**Tarefa**:
No texto sobre os romances de Ana Miranda, em que ano foi lançado o livro Boca do Inferno?

**Seção de texto**:
..........

Por Luiz Renato de Souza Pinto*

No último dia 27 de agosto completei cinco anos do ritual de batismo do doutoramento. O projeto que, de início, visava trabalhar com cinco obras de Ana Miranda, foi reduzido para duas e, diante da banca de qualificação, acabou com uma só. Mas um belo romance, Última Quimera, que trata dos últimos dias de vida do poeta paraibano Augusto dos Anjos. Em janeiro de 2015 estive em sua cidade natal, e pude experimentar a sombra de seu tamarindeiro preferido.

A maneira como Augusto foi tratado em sua estadia na cidade do Rio de Janeiro, o quanto seu temperamento sofreu as agruras da incompreensão e a falsidade dos cumprimentos, a miserabilidade em família, acostumada às mesas fartas do nordeste e que lhe foi furtada na capital federal, com o acréscimo de seu conhecimento vigoroso e a efervescência política do período em que viveu fizeram desse homem, morto aos trinta anos de idade, um vulto incompreensível que parece ganhar cada vez mais notoriedade com o passar do tempo. A força da obra e a profundidade do caráter fizeram dele alguém digno de ser revisitado para que os leitores do presente conheçam um dos grandes nomes da poesia brasileira sob outro ângulo, que não o construído por seus críticos contemporâneos. Pensamos que aí se encontra o convite para o que faz Ana Miranda: o bom romance de fundo histórico dialoga com o tempo presente, reatualiza os atores em cena, com suas minúcias e pormenores a temperar a narrativa.

Em Boca do Inferno, Gregório de Matos Guerra surge em um contexto conturbado. O livro é lançado em 1989, ganha o prêmio jabuti na categoria romance; tem-se o início do governo Collor de Melo. Em 1995, quando lança A Última Quimera, narrando os confrontos do tempo da república da espada, observamos os acontecimentos em meio à Revolta da Chibata, o governo Floriano Peixoto e Hermes da Fonseca. Acontece o governo de Fernando Henrique Cardoso, plano real, equiparação ao dólar etc.

..........

**Seção de dados**:
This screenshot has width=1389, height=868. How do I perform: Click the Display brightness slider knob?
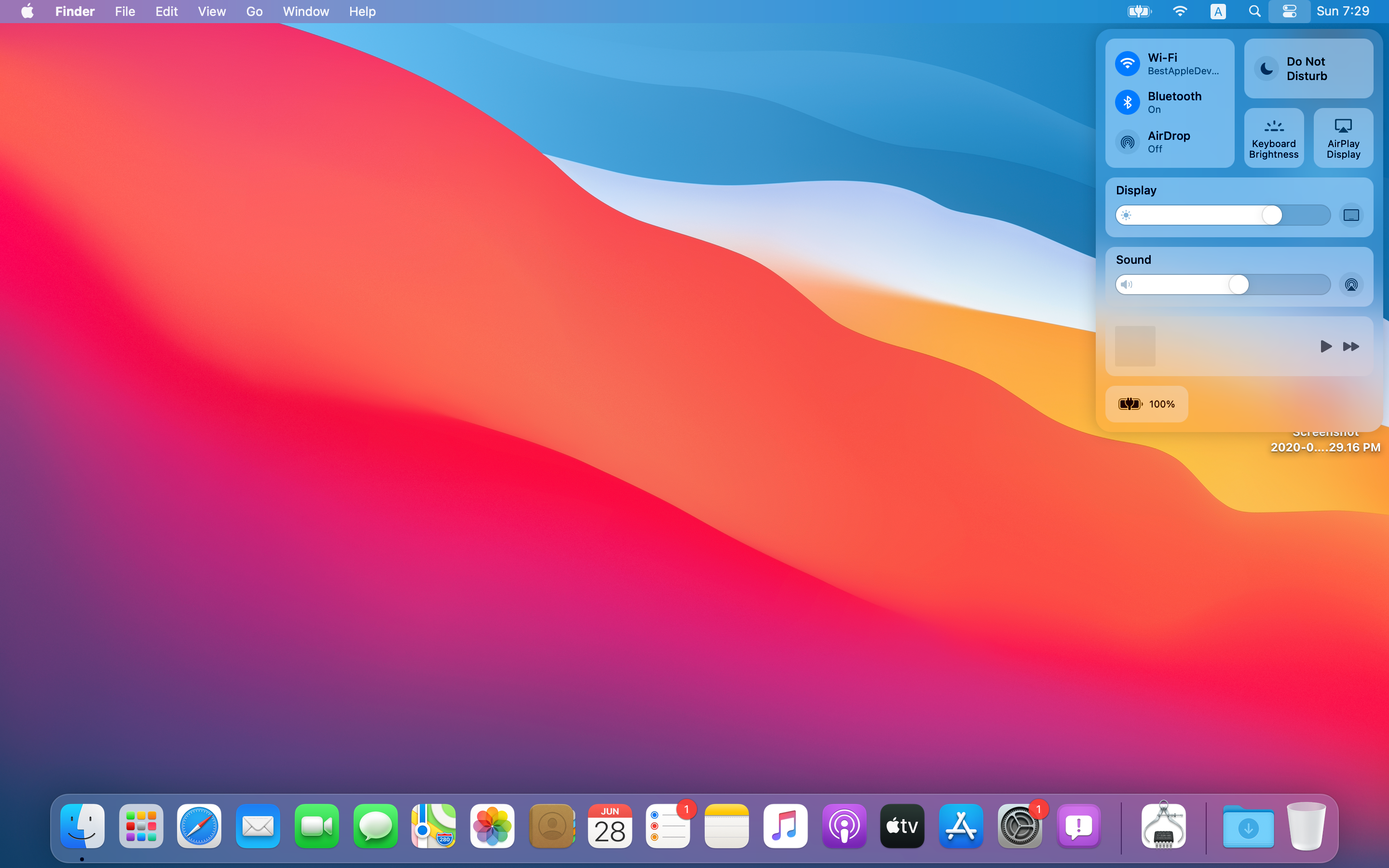coord(1271,215)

..........

**Resposta escrita**:
Em 1989.